BEGIN
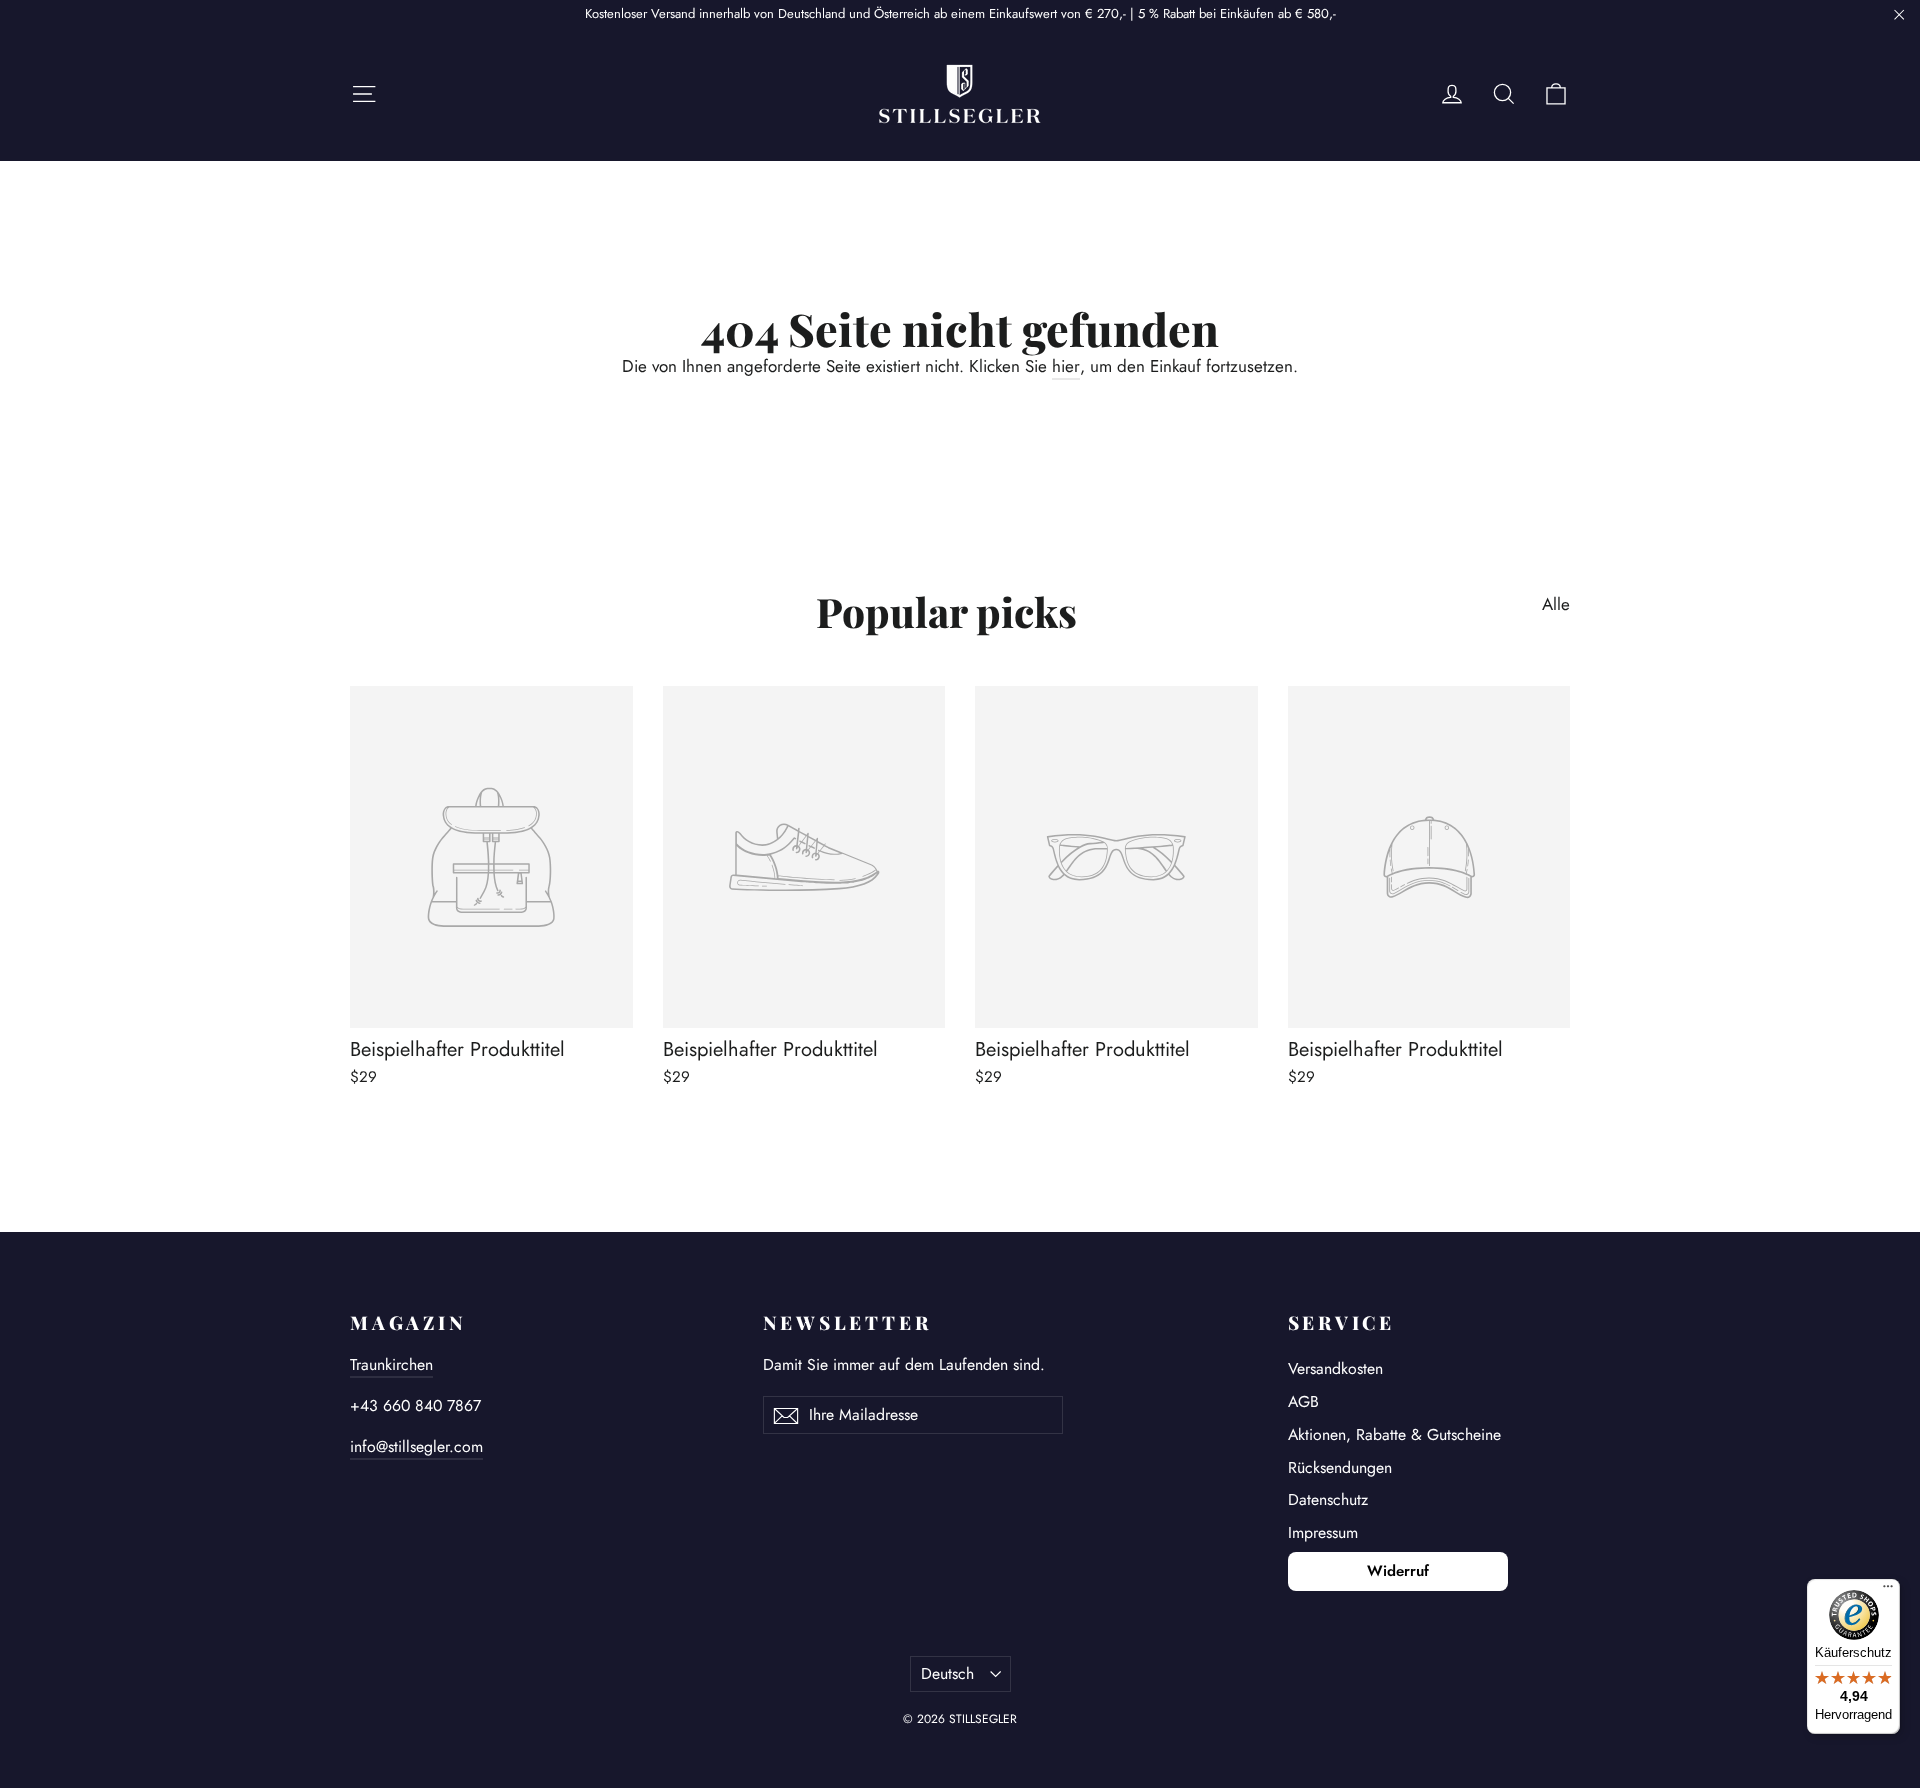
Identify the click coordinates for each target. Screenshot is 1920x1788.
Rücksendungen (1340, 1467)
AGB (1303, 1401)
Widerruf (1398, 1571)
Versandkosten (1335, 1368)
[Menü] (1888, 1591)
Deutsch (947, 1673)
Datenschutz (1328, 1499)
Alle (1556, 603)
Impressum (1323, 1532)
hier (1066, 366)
END
BEGIN
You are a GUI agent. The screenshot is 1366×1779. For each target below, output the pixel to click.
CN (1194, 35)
END
BEGIN
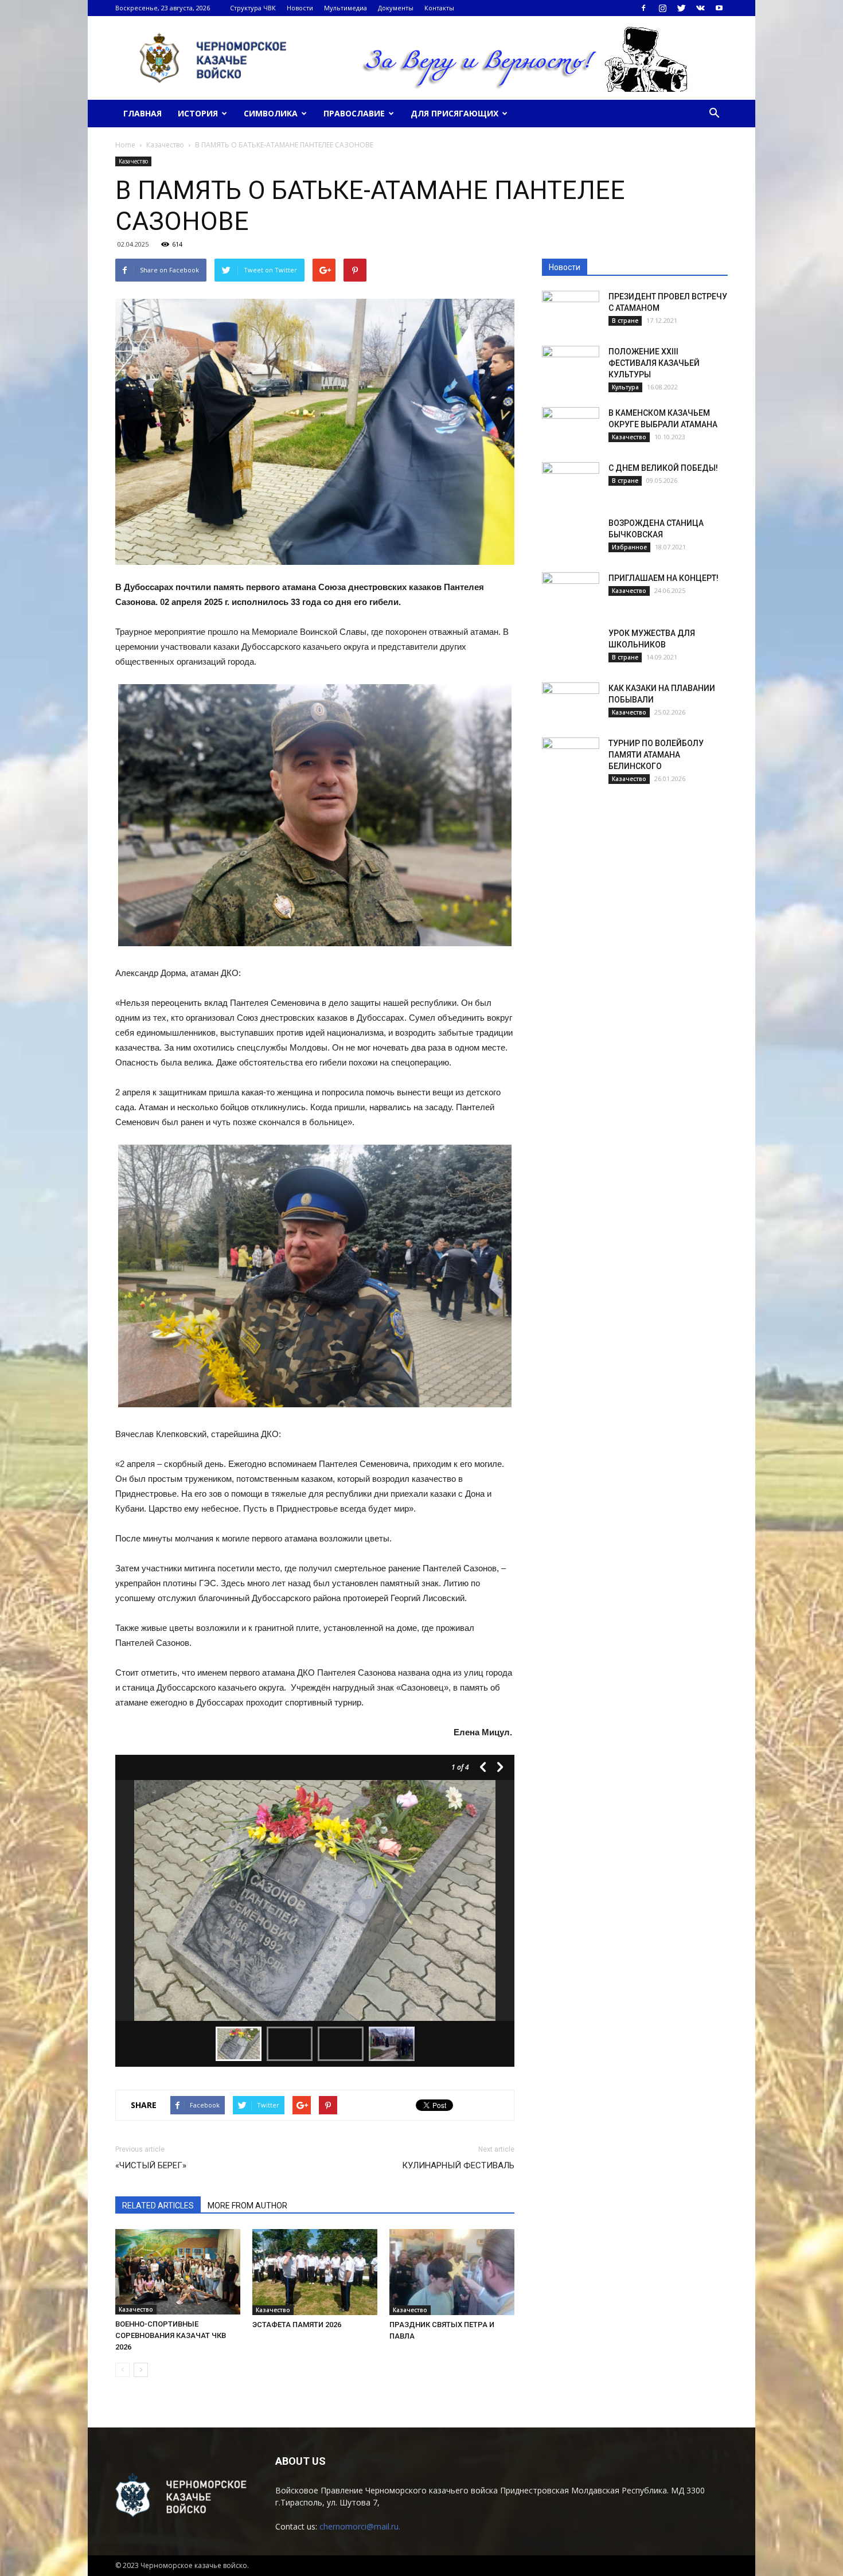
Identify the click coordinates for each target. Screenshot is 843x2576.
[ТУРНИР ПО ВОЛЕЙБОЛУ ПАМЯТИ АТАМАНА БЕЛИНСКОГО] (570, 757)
END
Report how many lines of the data hold the string "click"; give only the number.

# [Written solution]
3